# DOCUMENT PASSAGE start

There was recently a good article on scientific computing, defined loosely as the dark art, as it may have seemed to the uninitiated, of deriving solutions to equations, dynamical systems, or what-not that would have made your Mechanics professor scream in horror at the thought that they will need to somehow “solve” these systems. Of course, in the rich computer world today, almost any problem imaginable (exaggeration of course!) can already be solved by some existing tool. Hence more and more, the focus gets shifted from “how do I solve this differential equation” to “what do I ask google?”

My dad once told me of a glorious time “back in [his] days” when every respectable engineering institution would have a crash course on this dark art on top of Fortran. Of course, my dad is only 43, and that was only 19 years ago.

Even now, when computer science departments everywhere no longer believes in the necessity in forcing all of their graduates to have a basic grasp on numerical analysis, there is still some draw in the subject that either makes people deathly afraid of it or embrace it as their life ambition. I am personally deathly afraid of it. Even then, there are quite many cute gems in the field, and as such, I am still very much so attracted to the field.

# DOCUMENT PASSAGE end

* [TASKS TO COMPLETE]:
[1] Copy everything in the passage on scientific computing from "There was recently" down to "19 years ago.".
[2] Translate this sentence from the passage on scientific computing into Spanish: "Of course, my dad is only 43, and that was only 19 years ago."

# DATASET SECTION start

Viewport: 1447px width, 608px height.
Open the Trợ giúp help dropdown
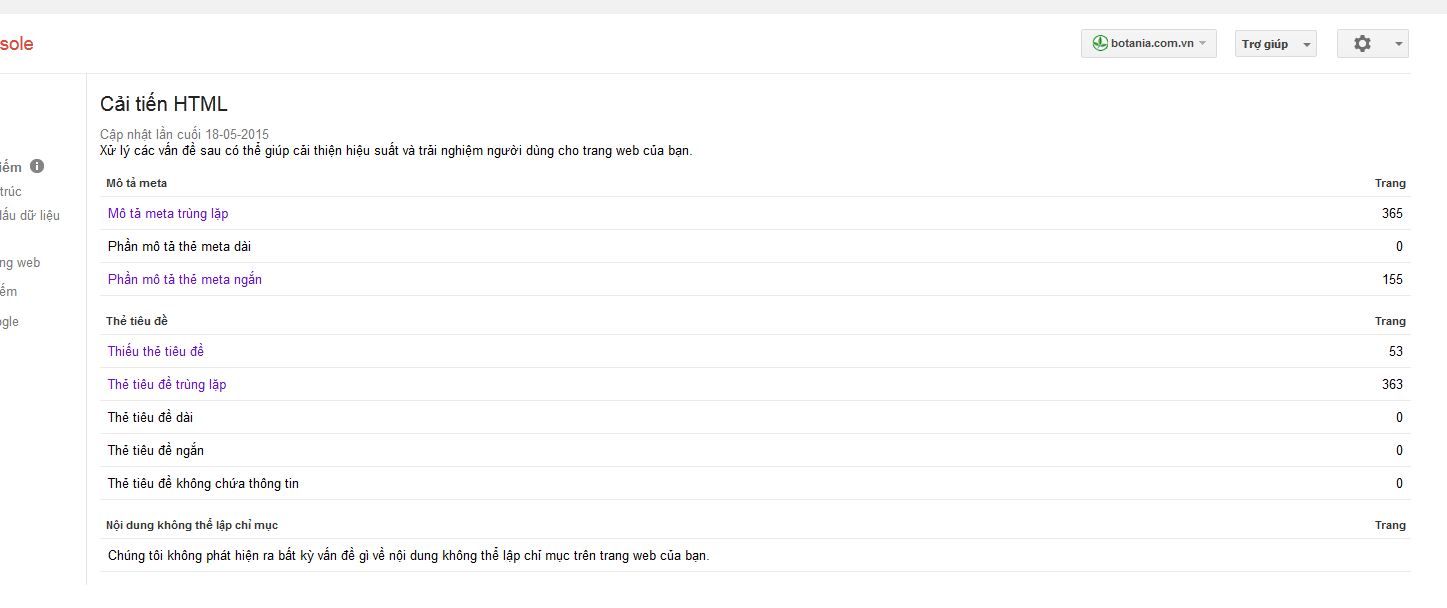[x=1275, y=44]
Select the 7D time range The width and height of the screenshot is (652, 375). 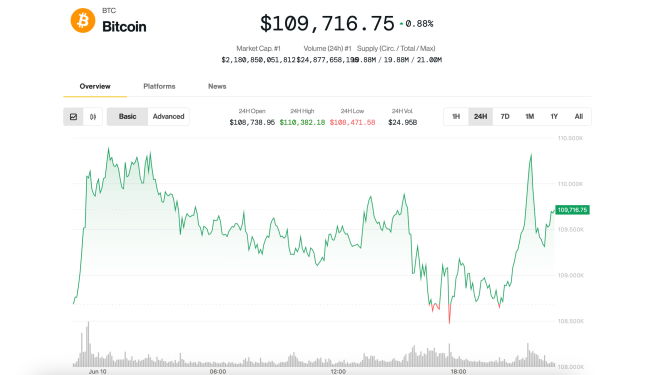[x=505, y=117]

# DATASET SECTION end

* [SOLUTIONS TO EACH TASK]:
[1]
There was recently a good article on scientific computing, defined loosely as the dark art, as it may have seemed to the uninitiated, of deriving solutions to equations, dynamical systems, or what-not that would have made your Mechanics professor scream in horror at the thought that they will need to somehow “solve” these systems. Of course, in the rich computer world today, almost any problem imaginable (exaggeration of course!) can already be solved by some existing tool. Hence more and more, the focus gets shifted from “how do I solve this differential equation” to “what do I ask google?”

My dad once told me of a glorious time “back in [his] days” when every respectable engineering institution would have a crash course on this dark art on top of Fortran. Of course, my dad is only 43, and that was only 19 years ago.

[2] Por supuesto, mi papá solo tiene 43 años, y eso fue hace solo 19 años.